Many patients with the respiratory disease COVID-19 need mechanical ventilation to give them a chance at recovering. Modern respiratory ventilators are complex machines and difficult to produce and serve one patient. What is required is a simple mechanical ventilator that is robust and reliable and serves many patients. Frankly, looking at pictures of modern respiratory ventilators I shudder at the thought that the exhaled air from the patient is vented into the ward; it should be extracted, sterilized and vented to the outside to reduce contamination.

I am an electrical engineer by training and not a medical professional; however I can imagine the minimum functional requirements of a mechanical ventilator for multiple patients as requiring the following:

  1. Adjustable breathing rate for each patient.
  2. Adjustable ventilation pressure regulator for each patient.
  3. Common or individual oxygen enrichment.
  4. Dual common over pressurized air supply manifold. This allows for the periodic sterilization. (Pointed out by Jeff in the fist comment below.)
  5. Common under pressurized extraction manifold which is vented out of the room, preferable through a sterilization system.
  6. The system needs to be battery backed and a certain amount of dual redundancy for the common parts should be provided.

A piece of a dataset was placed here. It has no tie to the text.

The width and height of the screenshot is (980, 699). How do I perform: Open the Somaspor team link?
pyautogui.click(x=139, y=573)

My sketching skills are limited, but the basic idea should be conveyed. The manifolds could be constructed from standard PVC piping, and be shipped in standard lengths which then can be extended at  the to-be-erected make-shift hospitals.

I am sure that I have missed something; hence I invite you to pass this on to someone with more knowledge, or leave comment below or in the forum. Better still would be if a research/manufacturing group could take up this idea and challenge.

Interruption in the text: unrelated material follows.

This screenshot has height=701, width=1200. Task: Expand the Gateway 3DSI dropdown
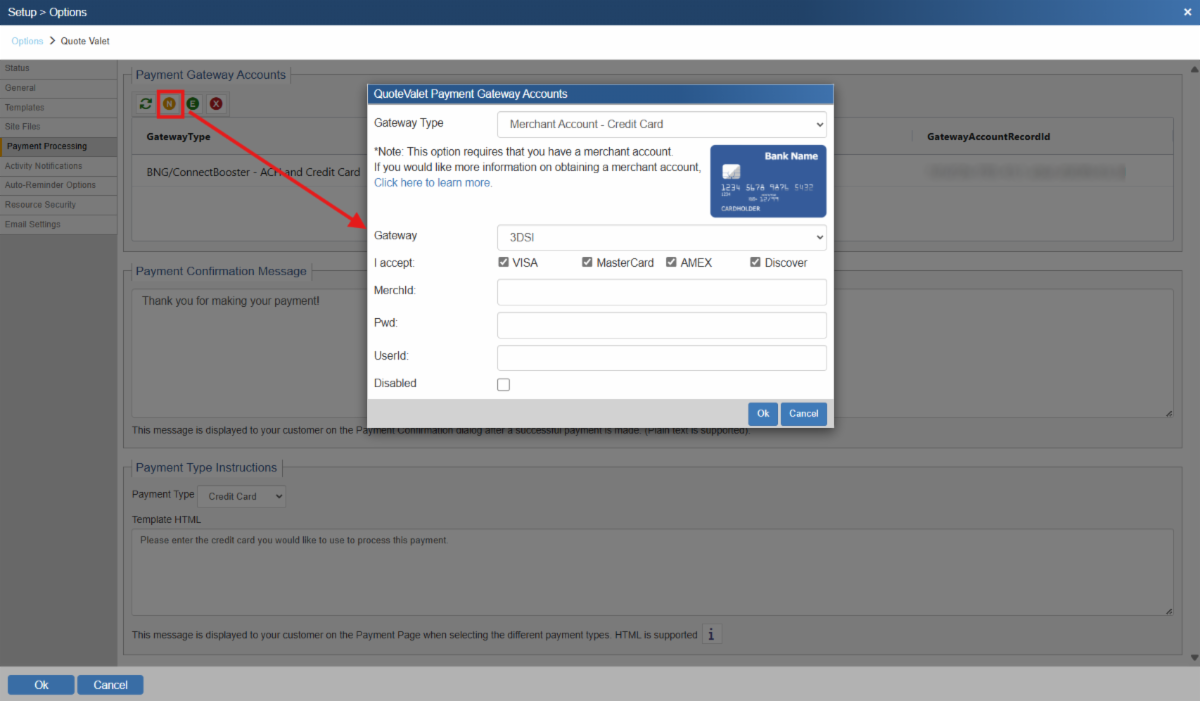point(661,237)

Wishing you all good health,
Anton

    • Jeff on Portfolio12 wrote:

      This gets to be quite a bit more complicated. The devil is literally in the details. Not only do you have to worry about sterilizing air going out but also coming in. You don’t want to have mold, bacteria, fungus, etc going into peoples lungs that could be forming in the lines. I’m not sure PVC is appropriate for that. There are certain materials that you have to use for medical applications and in the medical device industry they are well known. The functional requirements are a good start, but they would need to be further expanded upon. From an electrical standpoint you have to design a robust circuit in combination with software that has to be verified and validated. You need to verify that the system will not only perform but won’t fail to work or kill your patient when the software or hardware reaches fault conditions. You are going to have to perform some level of environmental qualification testing to ensure you electronics, fittings, tubing maintain functionality, sealing, and structural integrity. Then you need to make sure your design can actually be manufactured without defects, within a reasonable timeframe, and for a cheap enough cost. Of course there’s FDA approval.

      This is not everything, but you can begin to see why medical equipment development and production is so pricey and wrought with risk.

      Maybe other countries might be more relaxed about what I mentioned above. Obviously FDA approval doesn’t matter in that case, but you still need a reliable, safe, easy to manufacture design.

      FYI, I don’t personally work in medical devices, but my wife does as a quality engineer. I am an Electrical engineer but design test equipment in a different industry.